_Required work_
Your answer should repeat every record verbatim.

_Provided entries_

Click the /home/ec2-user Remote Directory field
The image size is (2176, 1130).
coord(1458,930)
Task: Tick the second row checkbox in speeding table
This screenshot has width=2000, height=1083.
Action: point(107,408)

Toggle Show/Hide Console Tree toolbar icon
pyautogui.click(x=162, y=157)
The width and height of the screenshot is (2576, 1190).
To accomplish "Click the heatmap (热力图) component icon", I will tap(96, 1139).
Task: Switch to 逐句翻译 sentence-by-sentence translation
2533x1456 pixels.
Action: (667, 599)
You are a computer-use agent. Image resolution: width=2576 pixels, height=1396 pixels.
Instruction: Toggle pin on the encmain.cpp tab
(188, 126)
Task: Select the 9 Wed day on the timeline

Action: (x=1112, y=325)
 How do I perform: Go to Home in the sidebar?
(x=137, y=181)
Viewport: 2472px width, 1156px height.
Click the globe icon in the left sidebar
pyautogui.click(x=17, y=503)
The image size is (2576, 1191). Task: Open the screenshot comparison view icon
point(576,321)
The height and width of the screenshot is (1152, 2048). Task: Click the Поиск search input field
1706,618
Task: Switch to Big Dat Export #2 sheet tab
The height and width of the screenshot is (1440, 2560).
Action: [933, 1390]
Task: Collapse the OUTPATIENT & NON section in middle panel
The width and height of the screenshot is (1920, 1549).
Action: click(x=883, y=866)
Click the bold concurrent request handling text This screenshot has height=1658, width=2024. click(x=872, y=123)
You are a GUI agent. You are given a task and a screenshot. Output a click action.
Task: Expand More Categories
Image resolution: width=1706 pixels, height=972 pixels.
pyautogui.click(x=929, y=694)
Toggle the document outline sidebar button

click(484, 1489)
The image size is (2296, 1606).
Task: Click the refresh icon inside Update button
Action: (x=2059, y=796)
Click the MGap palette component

_Solved exercise_
Click the /home/ec2-user Remote Directory field
The image size is (2176, 1130).
coord(1458,930)
Task: Tick the second row checkbox in speeding table
This screenshot has width=2000, height=1083.
Action: point(107,408)

Toggle Show/Hide Console Tree toolbar icon
pyautogui.click(x=162, y=157)
The width and height of the screenshot is (2576, 1190).
To accomplish "Click the heatmap (热力图) component icon", I will tap(96, 1139).
Task: Switch to 逐句翻译 sentence-by-sentence translation
2533x1456 pixels.
Action: (667, 599)
You are a computer-use agent. Image resolution: width=2576 pixels, height=1396 pixels.
Instruction: Toggle pin on the encmain.cpp tab
(188, 126)
Task: Select the 9 Wed day on the timeline

Action: (x=1112, y=325)
 How do I perform: Go to Home in the sidebar?
(x=137, y=181)
Viewport: 2472px width, 1156px height.
Click the globe icon in the left sidebar
pyautogui.click(x=17, y=503)
The image size is (2576, 1191). Task: Open the screenshot comparison view icon
point(576,321)
The height and width of the screenshot is (1152, 2048). Task: Click the Поиск search input field
1706,618
Task: Switch to Big Dat Export #2 sheet tab
The height and width of the screenshot is (1440, 2560).
Action: [933, 1390]
Task: Collapse the OUTPATIENT & NON section in middle panel
The width and height of the screenshot is (1920, 1549).
Action: click(x=883, y=866)
Click the bold concurrent request handling text This screenshot has height=1658, width=2024. click(x=872, y=123)
You are a GUI agent. You are given a task and a screenshot. Output a click action.
Task: Expand More Categories
Image resolution: width=1706 pixels, height=972 pixels.
pyautogui.click(x=929, y=694)
Toggle the document outline sidebar button

click(484, 1489)
The image size is (2296, 1606).
Task: Click the refresh icon inside Update button
Action: (x=2059, y=796)
Click the MGap palette component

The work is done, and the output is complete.